May 22nd, 2009 at 1:24 pm
@Stephan Lagerholm:
Thanks for pointing that out. This is a great example of a combination of implementation error and change in the protocol itself that IMHO we’ll be battling often.
May 23rd, 2009 at 2:56 am
Thank you for the level-headed article. I linked to this article from APNIC’s ICONS IPv6 Wiki site (http://icons.apnic.net/display/IPv6/Home) to share your useful heads-up with the wider community.
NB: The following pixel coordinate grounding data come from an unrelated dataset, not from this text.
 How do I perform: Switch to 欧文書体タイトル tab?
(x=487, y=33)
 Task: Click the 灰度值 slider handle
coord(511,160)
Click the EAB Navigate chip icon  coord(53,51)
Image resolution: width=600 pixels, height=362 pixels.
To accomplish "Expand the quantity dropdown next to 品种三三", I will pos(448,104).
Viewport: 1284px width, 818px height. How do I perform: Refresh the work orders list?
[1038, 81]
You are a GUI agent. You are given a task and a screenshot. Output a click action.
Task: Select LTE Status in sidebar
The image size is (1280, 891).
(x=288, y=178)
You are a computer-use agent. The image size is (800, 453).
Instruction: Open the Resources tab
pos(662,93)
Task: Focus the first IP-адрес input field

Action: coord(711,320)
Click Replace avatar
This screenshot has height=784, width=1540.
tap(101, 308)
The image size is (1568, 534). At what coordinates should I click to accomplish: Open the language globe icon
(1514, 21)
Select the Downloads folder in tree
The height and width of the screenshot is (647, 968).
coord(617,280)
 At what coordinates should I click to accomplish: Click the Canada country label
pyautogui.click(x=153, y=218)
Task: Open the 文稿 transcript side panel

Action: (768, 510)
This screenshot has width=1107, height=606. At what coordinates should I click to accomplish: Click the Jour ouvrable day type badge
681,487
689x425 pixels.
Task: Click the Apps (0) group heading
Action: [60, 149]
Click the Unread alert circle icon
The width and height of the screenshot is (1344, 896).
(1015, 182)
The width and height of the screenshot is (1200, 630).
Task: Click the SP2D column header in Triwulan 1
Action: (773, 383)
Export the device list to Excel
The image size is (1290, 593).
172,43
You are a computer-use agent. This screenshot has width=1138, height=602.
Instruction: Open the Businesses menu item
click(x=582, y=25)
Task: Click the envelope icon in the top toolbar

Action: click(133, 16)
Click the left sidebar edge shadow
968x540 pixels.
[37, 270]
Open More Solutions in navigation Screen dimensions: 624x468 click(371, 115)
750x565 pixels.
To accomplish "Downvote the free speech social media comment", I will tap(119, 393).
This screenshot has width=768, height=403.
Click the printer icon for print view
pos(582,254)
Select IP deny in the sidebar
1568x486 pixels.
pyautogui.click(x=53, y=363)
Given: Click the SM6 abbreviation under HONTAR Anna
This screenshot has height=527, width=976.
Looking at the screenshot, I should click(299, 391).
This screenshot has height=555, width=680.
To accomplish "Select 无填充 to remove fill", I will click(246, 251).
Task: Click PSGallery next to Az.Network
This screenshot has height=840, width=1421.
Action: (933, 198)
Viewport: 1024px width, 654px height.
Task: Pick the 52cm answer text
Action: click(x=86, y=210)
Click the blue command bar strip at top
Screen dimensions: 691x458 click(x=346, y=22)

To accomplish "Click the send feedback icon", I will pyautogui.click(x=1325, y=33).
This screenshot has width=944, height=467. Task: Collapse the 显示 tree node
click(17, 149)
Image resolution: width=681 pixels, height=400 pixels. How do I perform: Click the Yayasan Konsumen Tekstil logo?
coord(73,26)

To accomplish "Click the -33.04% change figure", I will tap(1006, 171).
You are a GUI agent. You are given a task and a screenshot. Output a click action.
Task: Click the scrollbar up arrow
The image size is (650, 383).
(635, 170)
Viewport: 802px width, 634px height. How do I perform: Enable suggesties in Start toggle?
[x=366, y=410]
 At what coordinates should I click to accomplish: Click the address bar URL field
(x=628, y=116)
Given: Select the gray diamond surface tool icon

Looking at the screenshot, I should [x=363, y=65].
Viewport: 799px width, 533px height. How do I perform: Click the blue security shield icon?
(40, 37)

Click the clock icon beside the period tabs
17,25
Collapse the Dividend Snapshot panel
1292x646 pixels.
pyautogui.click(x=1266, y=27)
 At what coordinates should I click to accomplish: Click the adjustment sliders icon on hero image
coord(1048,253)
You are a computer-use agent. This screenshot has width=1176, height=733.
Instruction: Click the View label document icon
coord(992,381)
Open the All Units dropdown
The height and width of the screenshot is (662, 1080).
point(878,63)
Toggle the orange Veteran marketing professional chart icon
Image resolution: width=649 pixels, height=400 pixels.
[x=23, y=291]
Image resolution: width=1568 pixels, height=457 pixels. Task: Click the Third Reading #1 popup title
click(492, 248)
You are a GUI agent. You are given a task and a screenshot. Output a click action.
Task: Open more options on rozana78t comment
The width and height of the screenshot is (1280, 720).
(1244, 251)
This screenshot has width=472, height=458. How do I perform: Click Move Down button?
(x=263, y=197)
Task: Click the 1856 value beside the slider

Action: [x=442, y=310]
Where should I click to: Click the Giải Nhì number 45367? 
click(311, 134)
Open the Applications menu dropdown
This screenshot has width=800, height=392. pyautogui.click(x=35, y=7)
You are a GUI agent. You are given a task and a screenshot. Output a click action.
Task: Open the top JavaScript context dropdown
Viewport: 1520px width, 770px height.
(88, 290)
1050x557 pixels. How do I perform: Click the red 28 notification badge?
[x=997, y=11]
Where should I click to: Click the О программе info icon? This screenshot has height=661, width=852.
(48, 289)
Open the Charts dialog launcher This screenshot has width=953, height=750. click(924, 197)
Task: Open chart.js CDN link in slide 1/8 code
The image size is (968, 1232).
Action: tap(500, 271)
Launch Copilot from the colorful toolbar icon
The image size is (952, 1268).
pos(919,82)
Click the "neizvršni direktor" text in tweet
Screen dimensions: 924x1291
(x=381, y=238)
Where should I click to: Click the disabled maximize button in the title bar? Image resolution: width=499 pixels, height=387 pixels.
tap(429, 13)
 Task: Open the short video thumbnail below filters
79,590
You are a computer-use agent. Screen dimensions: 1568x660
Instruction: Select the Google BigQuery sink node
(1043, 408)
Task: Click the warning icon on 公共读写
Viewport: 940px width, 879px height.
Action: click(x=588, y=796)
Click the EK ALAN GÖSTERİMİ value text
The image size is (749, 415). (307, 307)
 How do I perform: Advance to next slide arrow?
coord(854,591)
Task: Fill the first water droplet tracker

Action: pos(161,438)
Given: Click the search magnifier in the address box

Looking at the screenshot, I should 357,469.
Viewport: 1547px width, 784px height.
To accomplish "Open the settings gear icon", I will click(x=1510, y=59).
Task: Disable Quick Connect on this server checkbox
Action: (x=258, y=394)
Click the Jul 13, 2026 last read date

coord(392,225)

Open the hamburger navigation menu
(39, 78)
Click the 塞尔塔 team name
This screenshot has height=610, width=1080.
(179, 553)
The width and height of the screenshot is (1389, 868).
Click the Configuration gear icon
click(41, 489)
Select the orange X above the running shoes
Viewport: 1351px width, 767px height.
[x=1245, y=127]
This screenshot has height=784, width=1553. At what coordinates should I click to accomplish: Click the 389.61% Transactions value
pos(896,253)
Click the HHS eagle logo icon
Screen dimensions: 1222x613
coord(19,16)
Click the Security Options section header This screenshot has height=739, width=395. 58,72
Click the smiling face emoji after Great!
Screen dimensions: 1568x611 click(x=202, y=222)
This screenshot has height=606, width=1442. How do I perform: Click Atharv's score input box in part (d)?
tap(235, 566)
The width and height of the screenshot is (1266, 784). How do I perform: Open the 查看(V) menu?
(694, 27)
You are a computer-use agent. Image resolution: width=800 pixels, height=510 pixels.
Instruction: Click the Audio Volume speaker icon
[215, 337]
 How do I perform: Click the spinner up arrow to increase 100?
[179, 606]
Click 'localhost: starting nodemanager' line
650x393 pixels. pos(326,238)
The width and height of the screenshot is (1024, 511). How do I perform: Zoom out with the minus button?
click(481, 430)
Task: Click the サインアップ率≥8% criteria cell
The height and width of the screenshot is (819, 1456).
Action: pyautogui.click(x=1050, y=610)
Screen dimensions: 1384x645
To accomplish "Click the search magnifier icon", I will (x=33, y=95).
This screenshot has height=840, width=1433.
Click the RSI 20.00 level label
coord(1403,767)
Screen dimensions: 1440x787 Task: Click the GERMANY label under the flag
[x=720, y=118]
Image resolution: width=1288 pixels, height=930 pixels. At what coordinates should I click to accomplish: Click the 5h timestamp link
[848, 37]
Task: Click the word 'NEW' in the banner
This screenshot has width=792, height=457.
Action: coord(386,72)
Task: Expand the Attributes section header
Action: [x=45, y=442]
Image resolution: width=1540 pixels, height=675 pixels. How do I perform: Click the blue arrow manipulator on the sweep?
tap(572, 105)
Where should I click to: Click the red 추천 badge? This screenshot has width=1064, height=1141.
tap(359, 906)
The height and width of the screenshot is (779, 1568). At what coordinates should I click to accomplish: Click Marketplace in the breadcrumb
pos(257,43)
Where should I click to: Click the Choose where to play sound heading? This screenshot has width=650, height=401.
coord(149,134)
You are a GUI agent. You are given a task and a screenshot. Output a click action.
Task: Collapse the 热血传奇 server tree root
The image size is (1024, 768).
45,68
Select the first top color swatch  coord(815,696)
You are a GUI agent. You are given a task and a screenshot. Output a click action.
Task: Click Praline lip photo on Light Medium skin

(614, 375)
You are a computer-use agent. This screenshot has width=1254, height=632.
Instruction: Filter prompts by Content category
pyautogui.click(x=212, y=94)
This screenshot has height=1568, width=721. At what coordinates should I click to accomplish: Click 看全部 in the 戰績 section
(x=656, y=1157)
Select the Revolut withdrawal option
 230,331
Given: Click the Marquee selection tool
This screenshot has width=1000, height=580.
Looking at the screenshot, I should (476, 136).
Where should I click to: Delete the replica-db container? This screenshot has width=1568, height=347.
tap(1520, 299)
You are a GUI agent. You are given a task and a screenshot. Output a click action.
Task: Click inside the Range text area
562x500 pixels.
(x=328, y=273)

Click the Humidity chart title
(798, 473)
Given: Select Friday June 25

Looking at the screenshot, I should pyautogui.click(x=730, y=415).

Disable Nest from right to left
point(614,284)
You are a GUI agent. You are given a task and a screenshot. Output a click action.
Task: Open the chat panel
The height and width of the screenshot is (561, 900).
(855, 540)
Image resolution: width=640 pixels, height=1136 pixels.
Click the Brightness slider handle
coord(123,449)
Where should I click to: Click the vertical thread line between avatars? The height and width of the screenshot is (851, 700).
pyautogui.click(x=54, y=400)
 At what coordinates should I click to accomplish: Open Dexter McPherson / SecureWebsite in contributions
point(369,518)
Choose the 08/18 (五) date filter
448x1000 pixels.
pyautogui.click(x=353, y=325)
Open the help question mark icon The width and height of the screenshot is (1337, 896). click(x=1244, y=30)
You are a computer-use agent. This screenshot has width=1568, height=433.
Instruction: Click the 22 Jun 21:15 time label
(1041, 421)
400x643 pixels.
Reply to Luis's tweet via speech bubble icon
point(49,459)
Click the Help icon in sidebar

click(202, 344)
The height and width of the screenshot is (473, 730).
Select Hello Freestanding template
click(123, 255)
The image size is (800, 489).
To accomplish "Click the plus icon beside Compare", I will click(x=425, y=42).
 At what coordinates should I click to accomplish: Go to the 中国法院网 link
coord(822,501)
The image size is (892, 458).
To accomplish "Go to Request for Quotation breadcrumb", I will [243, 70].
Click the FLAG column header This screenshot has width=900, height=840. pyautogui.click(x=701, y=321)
Some of the AP NOG communities (e.g., JANOG – Japan Network Operators Group) are discussion the exact topic how to handle ICMP packets while implementing IPv6 networks. I think establishing a set of IPv6 security BCP will be very helpful.
May 26th, 2009 at 1:09 pm
@Miwa Fujii
Check out rfc 4890, I don’t agree with everything in there (for example the packet too big) but it is a good start.
/S
June 3rd, 2009 at 1:01 pm
I consider IPv6 as an improved Internet Protocol. Layer 4 and high-level stuffs are very much the same. IPsec isn’t new. Multicast is a leaner, QoS isn’t an IP issue but the routing, Auto-configuration is not necessarily replacing stateful interface configuration using DHCP, not all devices must be globally reachable (you can use ULA), use of jumbo jumbo frame must be coupled with PMTU discovery. Yes, there are new rules; But I don’t see how we can get into a lot of troubles.